◆ GIVEN PROBLEM ◆
Put these lines into a JSON list of strings, one string per line, leaving out blank lines.

◆ DATASET EXCERPTS ◆

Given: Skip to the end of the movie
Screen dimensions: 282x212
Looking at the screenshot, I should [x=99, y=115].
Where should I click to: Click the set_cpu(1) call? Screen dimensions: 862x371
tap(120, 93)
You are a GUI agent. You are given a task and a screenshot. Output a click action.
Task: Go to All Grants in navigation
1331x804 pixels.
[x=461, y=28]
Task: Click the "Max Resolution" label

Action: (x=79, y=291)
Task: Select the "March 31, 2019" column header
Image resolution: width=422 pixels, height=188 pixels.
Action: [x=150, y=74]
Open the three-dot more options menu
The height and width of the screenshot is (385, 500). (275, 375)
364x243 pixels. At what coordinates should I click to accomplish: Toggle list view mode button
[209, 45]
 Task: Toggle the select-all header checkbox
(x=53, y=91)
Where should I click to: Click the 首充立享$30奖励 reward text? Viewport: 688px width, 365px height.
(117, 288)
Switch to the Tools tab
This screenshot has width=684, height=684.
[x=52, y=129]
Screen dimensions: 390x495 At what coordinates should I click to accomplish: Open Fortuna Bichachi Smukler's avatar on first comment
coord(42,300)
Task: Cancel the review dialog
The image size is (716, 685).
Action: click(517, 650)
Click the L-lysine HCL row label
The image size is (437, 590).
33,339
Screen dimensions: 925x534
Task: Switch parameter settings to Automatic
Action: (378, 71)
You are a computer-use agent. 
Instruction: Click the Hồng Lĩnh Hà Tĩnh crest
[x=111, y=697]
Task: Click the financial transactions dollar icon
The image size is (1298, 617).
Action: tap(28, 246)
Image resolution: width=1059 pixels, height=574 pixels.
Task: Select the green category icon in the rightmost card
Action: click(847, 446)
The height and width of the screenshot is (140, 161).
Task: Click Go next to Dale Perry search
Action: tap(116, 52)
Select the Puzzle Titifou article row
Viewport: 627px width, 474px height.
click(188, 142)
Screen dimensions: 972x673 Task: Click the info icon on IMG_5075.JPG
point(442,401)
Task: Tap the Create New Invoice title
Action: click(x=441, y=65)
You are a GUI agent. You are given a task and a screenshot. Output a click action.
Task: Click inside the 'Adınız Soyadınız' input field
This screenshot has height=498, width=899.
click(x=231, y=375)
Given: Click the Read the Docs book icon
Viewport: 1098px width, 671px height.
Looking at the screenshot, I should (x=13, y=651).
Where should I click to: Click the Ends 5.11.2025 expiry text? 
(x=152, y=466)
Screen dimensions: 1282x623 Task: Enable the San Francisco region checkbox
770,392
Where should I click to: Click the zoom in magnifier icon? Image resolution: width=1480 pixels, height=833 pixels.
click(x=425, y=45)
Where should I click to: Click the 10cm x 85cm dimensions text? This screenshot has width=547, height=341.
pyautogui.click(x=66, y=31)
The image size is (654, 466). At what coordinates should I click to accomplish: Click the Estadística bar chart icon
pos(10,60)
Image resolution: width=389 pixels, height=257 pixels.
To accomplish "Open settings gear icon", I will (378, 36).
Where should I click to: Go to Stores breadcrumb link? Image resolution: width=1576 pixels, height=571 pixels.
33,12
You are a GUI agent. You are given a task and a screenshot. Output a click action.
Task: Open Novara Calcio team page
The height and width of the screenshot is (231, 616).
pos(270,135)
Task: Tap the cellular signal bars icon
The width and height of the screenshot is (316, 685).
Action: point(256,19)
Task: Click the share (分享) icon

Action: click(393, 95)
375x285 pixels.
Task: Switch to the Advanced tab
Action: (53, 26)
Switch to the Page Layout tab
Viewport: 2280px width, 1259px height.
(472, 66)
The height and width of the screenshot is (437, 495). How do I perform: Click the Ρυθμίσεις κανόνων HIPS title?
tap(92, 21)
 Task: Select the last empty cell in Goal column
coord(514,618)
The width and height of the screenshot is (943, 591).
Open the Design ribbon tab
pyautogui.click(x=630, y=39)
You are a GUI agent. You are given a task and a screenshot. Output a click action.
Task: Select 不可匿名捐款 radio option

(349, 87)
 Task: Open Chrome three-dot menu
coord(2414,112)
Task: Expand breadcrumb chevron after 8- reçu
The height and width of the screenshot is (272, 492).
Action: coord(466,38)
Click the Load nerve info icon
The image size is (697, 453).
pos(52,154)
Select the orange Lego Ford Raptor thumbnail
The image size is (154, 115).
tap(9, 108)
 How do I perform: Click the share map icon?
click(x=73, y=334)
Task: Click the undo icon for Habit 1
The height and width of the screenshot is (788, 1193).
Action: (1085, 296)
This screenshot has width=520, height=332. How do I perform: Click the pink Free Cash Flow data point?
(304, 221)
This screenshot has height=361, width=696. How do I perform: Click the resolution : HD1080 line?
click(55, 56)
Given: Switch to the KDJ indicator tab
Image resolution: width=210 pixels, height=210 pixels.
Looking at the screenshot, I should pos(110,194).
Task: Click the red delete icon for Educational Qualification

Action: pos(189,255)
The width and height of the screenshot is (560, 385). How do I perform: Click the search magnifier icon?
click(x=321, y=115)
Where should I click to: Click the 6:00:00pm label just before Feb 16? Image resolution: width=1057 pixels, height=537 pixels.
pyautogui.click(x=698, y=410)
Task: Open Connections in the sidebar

◆ COMPLETE OUTPUT ◆
[
  "Given: Skip to the end of the movie",
  "Screen dimensions: 282x212",
  "Looking at the screenshot, I should [x=99, y=115].",
  "Where should I click to: Click the set_cpu(1) call? Screen dimensions: 862x371",
  "tap(120, 93)",
  "You are a GUI agent. You are given a task and a screenshot. Output a click action.",
  "Task: Go to All Grants in navigation",
  "1331x804 pixels.",
  "[x=461, y=28]",
  "Task: Click the \"Max Resolution\" label",
  "Action: (x=79, y=291)",
  "Task: Select the \"March 31, 2019\" column header",
  "Image resolution: width=422 pixels, height=188 pixels.",
  "Action: [x=150, y=74]",
  "Open the three-dot more options menu",
  "The height and width of the screenshot is (385, 500). (275, 375)",
  "364x243 pixels. At what coordinates should I click to accomplish: Toggle list view mode button",
  "[209, 45]",
  " Task: Toggle the select-all header checkbox",
  "(x=53, y=91)",
  "Where should I click to: Click the 首充立享$30奖励 reward text? Viewport: 688px width, 365px height.",
  "(117, 288)",
  "Switch to the Tools tab",
  "This screenshot has width=684, height=684.",
  "[x=52, y=129]",
  "Screen dimensions: 390x495 At what coordinates should I click to accomplish: Open Fortuna Bichachi Smukler's avatar on first comment",
  "coord(42,300)",
  "Task: Cancel the review dialog",
  "The image size is (716, 685).",
  "Action: click(517, 650)",
  "Click the L-lysine HCL row label",
  "The image size is (437, 590).",
  "33,339",
  "Screen dimensions: 925x534",
  "Task: Switch parameter settings to Automatic",
  "Action: (378, 71)",
  "You are a computer-use agent. ",
  "Instruction: Click the Hồng Lĩnh Hà Tĩnh crest",
  "[x=111, y=697]",
  "Task: Click the financial transactions dollar icon",
  "The image size is (1298, 617).",
  "Action: tap(28, 246)",
  "Image resolution: width=1059 pixels, height=574 pixels.",
  "Task: Select the green category icon in the rightmost card",
  "Action: click(847, 446)",
  "The height and width of the screenshot is (140, 161).",
  "Task: Click Go next to Dale Perry search",
  "Action: tap(116, 52)",
  "Select the Puzzle Titifou article row",
  "Viewport: 627px width, 474px height.",
  "click(188, 142)",
  "Screen dimensions: 972x673 Task: Click the info icon on IMG_5075.JPG",
  "point(442,401)",
  "Task: Tap the Create New Invoice title",
  "Action: click(x=441, y=65)",
  "You are a GUI agent. You are given a task and a screenshot. Output a click action.",
  "Task: Click inside the 'Adınız Soyadınız' input field",
  "This screenshot has height=498, width=899.",
  "click(x=231, y=375)",
  "Given: Click the Read the Docs book icon",
  "Viewport: 1098px width, 671px height.",
  "Looking at the screenshot, I should (x=13, y=651).",
  "Where should I click to: Click the Ends 5.11.2025 expiry text? ",
  "(x=152, y=466)",
  "Screen dimensions: 1282x623 Task: Enable the San Francisco region checkbox",
  "770,392",
  "Where should I click to: Click the zoom in magnifier icon? Image resolution: width=1480 pixels, height=833 pixels.",
  "click(x=425, y=45)",
  "Where should I click to: Click the 10cm x 85cm dimensions text? This screenshot has width=547, height=341.",
  "pyautogui.click(x=66, y=31)",
  "The image size is (654, 466). At what coordinates should I click to accomplish: Click the Estadística bar chart icon",
  "pos(10,60)",
  "Image resolution: width=389 pixels, height=257 pixels.",
  "To accomplish \"Open settings gear icon\", I will (378, 36).",
  "Where should I click to: Go to Stores breadcrumb link? Image resolution: width=1576 pixels, height=571 pixels.",
  "33,12",
  "You are a GUI agent. You are given a task and a screenshot. Output a click action.",
  "Task: Open Novara Calcio team page",
  "The height and width of the screenshot is (231, 616).",
  "pos(270,135)",
  "Task: Tap the cellular signal bars icon",
  "The width and height of the screenshot is (316, 685).",
  "Action: point(256,19)",
  "Task: Click the share (分享) icon",
  "Action: click(393, 95)",
  "375x285 pixels.",
  "Task: Switch to the Advanced tab",
  "Action: (53, 26)",
  "Switch to the Page Layout tab",
  "Viewport: 2280px width, 1259px height.",
  "(472, 66)",
  "The height and width of the screenshot is (437, 495). How do I perform: Click the Ρυθμίσεις κανόνων HIPS title?",
  "tap(92, 21)",
  " Task: Select the last empty cell in Goal column",
  "coord(514,618)",
  "The width and height of the screenshot is (943, 591).",
  "Open the Design ribbon tab",
  "pyautogui.click(x=630, y=39)",
  "You are a GUI agent. You are given a task and a screenshot. Output a click action.",
  "Task: Select 不可匿名捐款 radio option",
  "(349, 87)",
  " Task: Open Chrome three-dot menu",
  "coord(2414,112)",
  "Task: Expand breadcrumb chevron after 8- reçu",
  "The height and width of the screenshot is (272, 492).",
  "Action: coord(466,38)",
  "Click the Load nerve info icon",
  "The image size is (697, 453).",
  "pos(52,154)",
  "Select the orange Lego Ford Raptor thumbnail",
  "The image size is (154, 115).",
  "tap(9, 108)",
  " How do I perform: Click the share map icon?",
  "click(x=73, y=334)",
  "Task: Click the undo icon for Habit 1",
  "The height and width of the screenshot is (788, 1193).",
  "Action: (1085, 296)",
  "This screenshot has width=520, height=332. How do I perform: Click the pink Free Cash Flow data point?",
  "(304, 221)",
  "This screenshot has height=361, width=696. How do I perform: Click the resolution : HD1080 line?",
  "click(55, 56)",
  "Given: Switch to the KDJ indicator tab",
  "Image resolution: width=210 pixels, height=210 pixels.",
  "Looking at the screenshot, I should pos(110,194).",
  "Task: Click the red delete icon for Educational Qualification",
  "Action: pos(189,255)",
  "The width and height of the screenshot is (560, 385). How do I perform: Click the search magnifier icon?",
  "click(x=321, y=115)",
  "Where should I click to: Click the 6:00:00pm label just before Feb 16? Image resolution: width=1057 pixels, height=537 pixels.",
  "pyautogui.click(x=698, y=410)",
  "Task: Open Connections in the sidebar"
]